> **Work to do**: Rewrite the records from the beginning up to and including the line with "Go back with", swapping "blue arrows" for "green arrows" and leaving everything else unchanged.

[Word and element location records]
— Start —

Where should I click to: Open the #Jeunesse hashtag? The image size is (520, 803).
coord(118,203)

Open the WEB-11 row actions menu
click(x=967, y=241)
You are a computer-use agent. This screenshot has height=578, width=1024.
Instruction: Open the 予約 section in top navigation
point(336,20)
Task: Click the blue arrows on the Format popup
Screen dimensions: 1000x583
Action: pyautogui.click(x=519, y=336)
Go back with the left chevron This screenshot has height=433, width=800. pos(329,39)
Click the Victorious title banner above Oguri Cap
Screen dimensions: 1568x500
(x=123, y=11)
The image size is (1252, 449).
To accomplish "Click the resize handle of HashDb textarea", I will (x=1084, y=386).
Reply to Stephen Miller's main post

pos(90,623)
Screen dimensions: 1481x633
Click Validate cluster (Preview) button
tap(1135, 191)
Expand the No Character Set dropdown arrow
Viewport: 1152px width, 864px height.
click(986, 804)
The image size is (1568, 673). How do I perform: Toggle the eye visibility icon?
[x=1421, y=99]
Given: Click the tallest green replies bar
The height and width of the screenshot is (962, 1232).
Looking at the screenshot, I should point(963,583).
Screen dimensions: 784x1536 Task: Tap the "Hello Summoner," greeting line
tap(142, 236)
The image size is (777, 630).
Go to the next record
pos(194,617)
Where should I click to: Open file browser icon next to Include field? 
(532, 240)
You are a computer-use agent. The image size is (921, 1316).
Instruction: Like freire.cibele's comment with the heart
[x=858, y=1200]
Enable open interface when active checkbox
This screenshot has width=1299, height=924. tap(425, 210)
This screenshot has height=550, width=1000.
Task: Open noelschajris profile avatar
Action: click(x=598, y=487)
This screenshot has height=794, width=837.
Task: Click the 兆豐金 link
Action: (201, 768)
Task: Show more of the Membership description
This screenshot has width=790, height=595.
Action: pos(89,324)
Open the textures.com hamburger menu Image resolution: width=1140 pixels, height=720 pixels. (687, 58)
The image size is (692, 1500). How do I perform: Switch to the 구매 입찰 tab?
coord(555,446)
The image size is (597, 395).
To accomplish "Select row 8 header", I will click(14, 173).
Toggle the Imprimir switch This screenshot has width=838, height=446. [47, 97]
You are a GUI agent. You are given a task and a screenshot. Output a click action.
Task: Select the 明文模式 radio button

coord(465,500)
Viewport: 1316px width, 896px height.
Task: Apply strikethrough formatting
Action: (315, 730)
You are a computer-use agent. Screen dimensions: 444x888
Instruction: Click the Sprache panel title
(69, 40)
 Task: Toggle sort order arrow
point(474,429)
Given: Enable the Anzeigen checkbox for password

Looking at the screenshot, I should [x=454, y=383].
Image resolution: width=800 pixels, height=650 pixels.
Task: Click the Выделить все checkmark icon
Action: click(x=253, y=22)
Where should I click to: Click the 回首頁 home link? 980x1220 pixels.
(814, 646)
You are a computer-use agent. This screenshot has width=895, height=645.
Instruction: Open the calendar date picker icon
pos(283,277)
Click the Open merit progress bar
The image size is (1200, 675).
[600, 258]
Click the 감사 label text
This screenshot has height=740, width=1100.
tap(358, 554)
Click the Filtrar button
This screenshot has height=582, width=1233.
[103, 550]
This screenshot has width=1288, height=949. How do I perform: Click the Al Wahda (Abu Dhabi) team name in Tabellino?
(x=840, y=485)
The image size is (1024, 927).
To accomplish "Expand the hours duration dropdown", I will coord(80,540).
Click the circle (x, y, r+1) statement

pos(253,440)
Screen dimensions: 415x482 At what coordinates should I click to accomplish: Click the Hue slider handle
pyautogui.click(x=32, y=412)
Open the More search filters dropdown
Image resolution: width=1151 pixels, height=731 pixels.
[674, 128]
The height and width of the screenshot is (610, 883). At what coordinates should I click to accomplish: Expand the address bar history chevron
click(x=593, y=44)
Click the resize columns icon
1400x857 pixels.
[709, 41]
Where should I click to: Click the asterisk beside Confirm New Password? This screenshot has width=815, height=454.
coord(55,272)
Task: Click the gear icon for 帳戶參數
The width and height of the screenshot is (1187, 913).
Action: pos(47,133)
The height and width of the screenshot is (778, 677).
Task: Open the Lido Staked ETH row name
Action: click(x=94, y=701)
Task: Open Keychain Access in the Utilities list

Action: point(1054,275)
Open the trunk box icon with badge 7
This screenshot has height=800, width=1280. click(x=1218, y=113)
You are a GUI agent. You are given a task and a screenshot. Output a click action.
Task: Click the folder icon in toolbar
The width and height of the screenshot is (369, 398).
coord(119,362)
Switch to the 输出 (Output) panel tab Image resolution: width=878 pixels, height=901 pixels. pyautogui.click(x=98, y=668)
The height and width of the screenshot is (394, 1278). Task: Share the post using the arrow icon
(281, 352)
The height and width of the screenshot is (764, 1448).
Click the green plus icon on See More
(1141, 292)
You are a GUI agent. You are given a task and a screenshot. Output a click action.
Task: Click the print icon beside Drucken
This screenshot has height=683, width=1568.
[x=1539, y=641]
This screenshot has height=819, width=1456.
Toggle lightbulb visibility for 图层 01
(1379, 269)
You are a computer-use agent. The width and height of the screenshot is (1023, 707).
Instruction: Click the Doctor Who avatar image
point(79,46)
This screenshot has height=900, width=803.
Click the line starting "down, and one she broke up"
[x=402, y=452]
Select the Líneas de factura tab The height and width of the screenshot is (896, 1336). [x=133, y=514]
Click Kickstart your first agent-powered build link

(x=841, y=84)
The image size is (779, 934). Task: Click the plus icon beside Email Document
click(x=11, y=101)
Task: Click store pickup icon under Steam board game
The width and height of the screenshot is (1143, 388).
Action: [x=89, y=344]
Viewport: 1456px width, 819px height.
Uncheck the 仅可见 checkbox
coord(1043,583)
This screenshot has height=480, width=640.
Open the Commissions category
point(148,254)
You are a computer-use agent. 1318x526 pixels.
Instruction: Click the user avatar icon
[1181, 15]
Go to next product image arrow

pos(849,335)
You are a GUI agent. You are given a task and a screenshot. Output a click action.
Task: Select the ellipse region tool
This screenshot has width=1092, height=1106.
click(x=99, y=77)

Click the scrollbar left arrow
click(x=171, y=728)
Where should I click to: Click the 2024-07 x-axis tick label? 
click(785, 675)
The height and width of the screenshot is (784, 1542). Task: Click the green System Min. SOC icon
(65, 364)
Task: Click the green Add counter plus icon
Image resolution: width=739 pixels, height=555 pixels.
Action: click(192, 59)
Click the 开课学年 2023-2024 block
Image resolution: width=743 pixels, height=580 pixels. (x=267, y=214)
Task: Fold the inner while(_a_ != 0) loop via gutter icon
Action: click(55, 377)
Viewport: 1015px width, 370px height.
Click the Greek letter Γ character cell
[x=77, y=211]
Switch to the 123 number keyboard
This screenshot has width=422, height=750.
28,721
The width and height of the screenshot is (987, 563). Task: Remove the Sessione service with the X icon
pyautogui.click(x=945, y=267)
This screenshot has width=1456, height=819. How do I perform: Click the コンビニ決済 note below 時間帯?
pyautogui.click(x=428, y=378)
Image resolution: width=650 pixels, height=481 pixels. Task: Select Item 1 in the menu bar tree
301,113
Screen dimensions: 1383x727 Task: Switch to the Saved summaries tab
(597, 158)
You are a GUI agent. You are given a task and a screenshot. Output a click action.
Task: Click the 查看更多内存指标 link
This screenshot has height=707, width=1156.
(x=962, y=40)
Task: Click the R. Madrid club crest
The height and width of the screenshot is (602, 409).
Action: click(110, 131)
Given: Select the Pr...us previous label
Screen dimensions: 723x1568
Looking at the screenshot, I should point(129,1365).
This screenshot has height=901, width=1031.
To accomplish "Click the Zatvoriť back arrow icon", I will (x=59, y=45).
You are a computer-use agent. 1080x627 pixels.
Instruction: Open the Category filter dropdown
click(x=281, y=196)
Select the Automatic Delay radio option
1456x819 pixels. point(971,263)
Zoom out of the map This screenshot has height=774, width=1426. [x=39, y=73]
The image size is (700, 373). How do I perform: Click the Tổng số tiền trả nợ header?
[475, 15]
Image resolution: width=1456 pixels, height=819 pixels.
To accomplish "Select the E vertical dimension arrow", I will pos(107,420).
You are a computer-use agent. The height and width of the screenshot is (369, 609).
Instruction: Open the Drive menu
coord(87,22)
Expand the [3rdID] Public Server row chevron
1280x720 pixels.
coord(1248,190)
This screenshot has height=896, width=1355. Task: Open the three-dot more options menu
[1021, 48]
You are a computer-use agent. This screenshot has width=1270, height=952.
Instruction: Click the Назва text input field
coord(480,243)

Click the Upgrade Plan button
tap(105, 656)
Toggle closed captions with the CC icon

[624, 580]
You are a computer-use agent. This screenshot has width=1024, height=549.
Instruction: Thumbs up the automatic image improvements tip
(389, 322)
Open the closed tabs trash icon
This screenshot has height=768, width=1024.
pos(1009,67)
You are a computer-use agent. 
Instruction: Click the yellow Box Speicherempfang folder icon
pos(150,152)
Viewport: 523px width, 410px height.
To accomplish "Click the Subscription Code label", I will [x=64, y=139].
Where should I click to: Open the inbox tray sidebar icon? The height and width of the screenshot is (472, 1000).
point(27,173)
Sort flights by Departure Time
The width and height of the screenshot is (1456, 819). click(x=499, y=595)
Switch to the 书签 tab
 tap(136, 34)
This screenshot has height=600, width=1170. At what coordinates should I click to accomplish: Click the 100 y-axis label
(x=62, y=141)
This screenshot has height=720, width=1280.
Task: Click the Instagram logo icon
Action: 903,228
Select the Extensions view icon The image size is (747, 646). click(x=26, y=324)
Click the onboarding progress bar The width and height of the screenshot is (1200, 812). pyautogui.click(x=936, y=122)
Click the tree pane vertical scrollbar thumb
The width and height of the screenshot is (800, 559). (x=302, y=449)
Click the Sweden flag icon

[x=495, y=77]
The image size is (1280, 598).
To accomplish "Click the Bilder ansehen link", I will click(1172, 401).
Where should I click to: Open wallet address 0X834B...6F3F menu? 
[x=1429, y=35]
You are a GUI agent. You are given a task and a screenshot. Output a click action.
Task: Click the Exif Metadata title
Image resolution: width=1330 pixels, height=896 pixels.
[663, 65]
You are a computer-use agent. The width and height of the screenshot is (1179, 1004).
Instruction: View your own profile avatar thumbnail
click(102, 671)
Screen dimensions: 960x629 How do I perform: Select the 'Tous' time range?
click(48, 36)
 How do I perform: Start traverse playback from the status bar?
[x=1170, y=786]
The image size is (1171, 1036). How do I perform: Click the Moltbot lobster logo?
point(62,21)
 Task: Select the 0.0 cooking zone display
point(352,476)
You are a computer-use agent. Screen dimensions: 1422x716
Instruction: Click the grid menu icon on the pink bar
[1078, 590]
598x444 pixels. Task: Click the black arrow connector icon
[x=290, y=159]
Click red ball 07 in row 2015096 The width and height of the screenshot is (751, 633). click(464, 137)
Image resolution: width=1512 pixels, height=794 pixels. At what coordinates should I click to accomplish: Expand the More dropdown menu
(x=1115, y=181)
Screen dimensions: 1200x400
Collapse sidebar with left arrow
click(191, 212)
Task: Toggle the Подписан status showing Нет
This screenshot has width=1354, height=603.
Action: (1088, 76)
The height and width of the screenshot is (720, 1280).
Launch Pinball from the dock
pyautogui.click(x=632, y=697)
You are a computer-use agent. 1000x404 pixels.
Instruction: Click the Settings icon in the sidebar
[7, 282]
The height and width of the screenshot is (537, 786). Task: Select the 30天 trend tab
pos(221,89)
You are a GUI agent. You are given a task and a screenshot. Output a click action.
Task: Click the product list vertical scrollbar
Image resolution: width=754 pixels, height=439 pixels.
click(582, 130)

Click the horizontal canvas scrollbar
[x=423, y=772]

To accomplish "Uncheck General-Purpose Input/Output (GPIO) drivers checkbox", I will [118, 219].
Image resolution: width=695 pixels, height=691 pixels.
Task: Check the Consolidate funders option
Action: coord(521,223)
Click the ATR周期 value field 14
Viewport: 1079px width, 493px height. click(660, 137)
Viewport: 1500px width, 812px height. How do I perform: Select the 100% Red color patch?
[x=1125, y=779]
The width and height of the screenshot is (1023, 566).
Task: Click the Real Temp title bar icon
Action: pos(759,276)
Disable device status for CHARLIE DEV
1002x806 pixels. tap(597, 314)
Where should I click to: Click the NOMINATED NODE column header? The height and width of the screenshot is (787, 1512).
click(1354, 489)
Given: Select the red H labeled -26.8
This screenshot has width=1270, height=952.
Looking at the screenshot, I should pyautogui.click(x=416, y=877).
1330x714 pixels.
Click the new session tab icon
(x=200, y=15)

— End —

> **Task output**:
Where should I click to: Open the #Jeunesse hashtag? The image size is (520, 803).
coord(118,203)

Open the WEB-11 row actions menu
click(x=967, y=241)
You are a computer-use agent. This screenshot has height=578, width=1024.
Instruction: Open the 予約 section in top navigation
point(336,20)
Task: Click the green arrows on the Format popup
Screen dimensions: 1000x583
Action: pyautogui.click(x=519, y=336)
Go back with the left chevron This screenshot has height=433, width=800. pos(329,39)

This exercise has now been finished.